-- Data shown follows --

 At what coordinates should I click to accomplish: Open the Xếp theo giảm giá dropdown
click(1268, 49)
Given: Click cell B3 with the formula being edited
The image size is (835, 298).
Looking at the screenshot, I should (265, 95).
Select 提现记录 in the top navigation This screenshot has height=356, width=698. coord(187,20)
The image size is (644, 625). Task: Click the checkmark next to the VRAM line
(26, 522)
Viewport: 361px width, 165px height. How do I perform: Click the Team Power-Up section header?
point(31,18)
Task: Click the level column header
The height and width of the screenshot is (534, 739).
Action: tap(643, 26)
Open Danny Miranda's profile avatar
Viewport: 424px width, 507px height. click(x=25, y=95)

-- Data shown concluded --
-- Data shown follows --

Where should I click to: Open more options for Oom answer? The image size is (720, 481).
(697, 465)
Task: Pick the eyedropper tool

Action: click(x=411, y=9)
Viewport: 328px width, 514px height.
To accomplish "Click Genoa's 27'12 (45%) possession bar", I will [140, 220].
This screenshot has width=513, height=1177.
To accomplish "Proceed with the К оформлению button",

-- Data shown concluded --

Nothing but a number should be given: the count of lines above that hold "This".

2